Thursday, August 25, 2011

The Klansman (1974)


          For those who enjoy charting the outer reaches of bad cinema, the title of The Klansman looms larger than that of most ’70s movies. Featuring an inexplicable combination of actors—Richard Burton, Lee Marvin, O.J. Simpson—and a lurid take on incendiary subject matter, the movie promises a feast of jaw-dropping wrongness. And sure enough, The Klansman is both uproariously terrible and consistently distasteful. It’s also, however, quite tedious.
          The story is appropriately florid. In a small southern town populated by poor black folks and foaming-at-the-mouth racist whites (narrative restraint is not the watchword here), a young white woman (Linda Evans) is raped, so the gun-toting townies decide to pin the crime on “uppity” black Garth (Simpson). The town’s sheriff, Track Bascomb (Marvin), improbably a voice of reason and tolerance, tries to protect Garth from a lynch mob, but the fugitive escapes and starts picking off white people with an M-16.
          Meanwhile—there’s always a “meanwhile” in overcooked bad movies—local landowner Breck Stancil (Burton) invokes the ire of the local Ku Klux Klan chapter because he won’t let Klan soldiers search his property for Garth, who may be hiding with Stancil’s predominantly African-American workforce. Soon, the various forces in the story converge in a violent climax. All of this should be trashy fun, but as lifelessly directed by 007 veteran Terence Young, the movie just kind of happens; it feels as if the production team showed up every day and shot the appropriate screenplay pages without any regard for what came before or what might follow.
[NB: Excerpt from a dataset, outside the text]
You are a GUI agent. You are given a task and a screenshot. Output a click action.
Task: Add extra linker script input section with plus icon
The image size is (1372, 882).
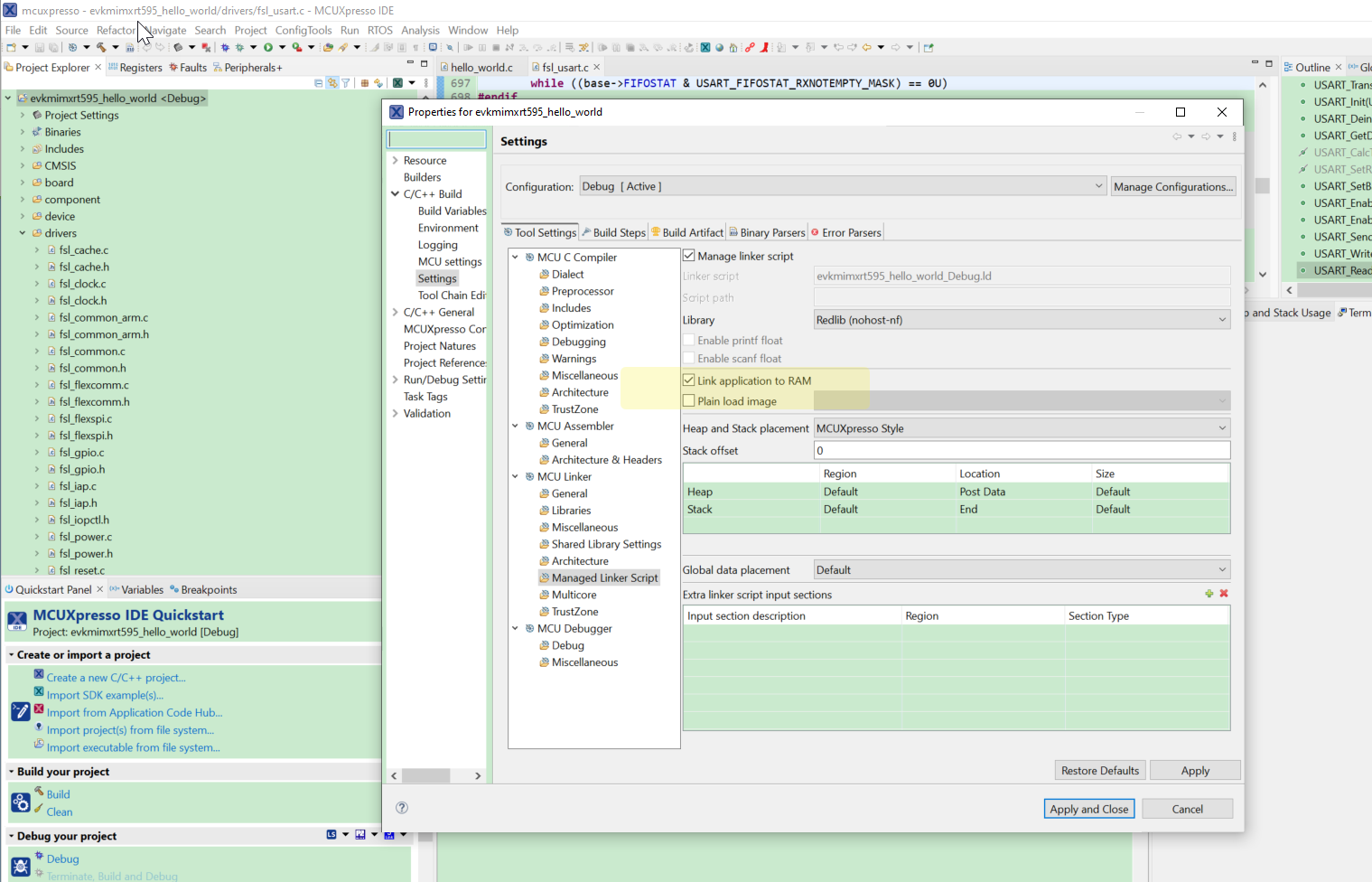tap(1209, 594)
          Reportedly, one reason for the movie’s flatness is that it’s the faint echo of a potentially more interesting project: Original writer-director Samuel Fuller conceived the piece, using William Bradford Hule’s novel as a foundation, as a full-on KKK story in which the hero would be a Klan member who learns tolerance. Instead, the studio asked for something less provocative, and Fuller walked. The project was further damned by unwise casting: Burton and Marvin were falling-down drunks at this point, and Simpson, whose character is supposed to come across as a justice-dispensing revolutionary, is, to be generous, not an actor.
          Compensating somewhat for the lackluster work by the leads, Character player Cameron Mitchell livens up the picture with his cartoonish villainy as a hateful deputy. Better still, the priceless David Huddleston gives the best performance in the movie (which is admittedly not saying a lot) as the town mayor, who moonlights as the “Exalted Cyclops” of the local Klan chapter. Yet even Huddleston can’t do anything with hopeless dialogue: “Don’t look at me like I’m the heavy. You want to know who the heavy is, I’ll tell you. It’s the system. And we’re all of us caught up in it.”
          Unbelievably, the dialogue gets even worse later. Lola Falana plays a young black woman visiting her mother, one of Stancil’s employees, so the rednecks presume she’s sleeping with Stancil and therefore rape her to make a point. “They think I’m your brown comfort,” she says. “They wanted to foul your nest.” Yet perhaps the most (morbidly) fascinating aspect of this whole disastrous enterprise is Burton’s excruciating performance—he’s exactly this awful in plenty of other movies, but The Klansman features his spectacularly unsuccessful attempt at a Southern accent, which sounds different in almost every scene.
          Given how punishingly bad every frame of this movie is, it’s a wonder no one thought to chop it down to a 90-minute highlight reel, because if The Klansman moved faster, it would at least have the quality of a fever dream. Instead, it lumbers along for 112 bludgeoning minutes, forcing viewers to soak up every nuance of its terribleness. In this case, more is less.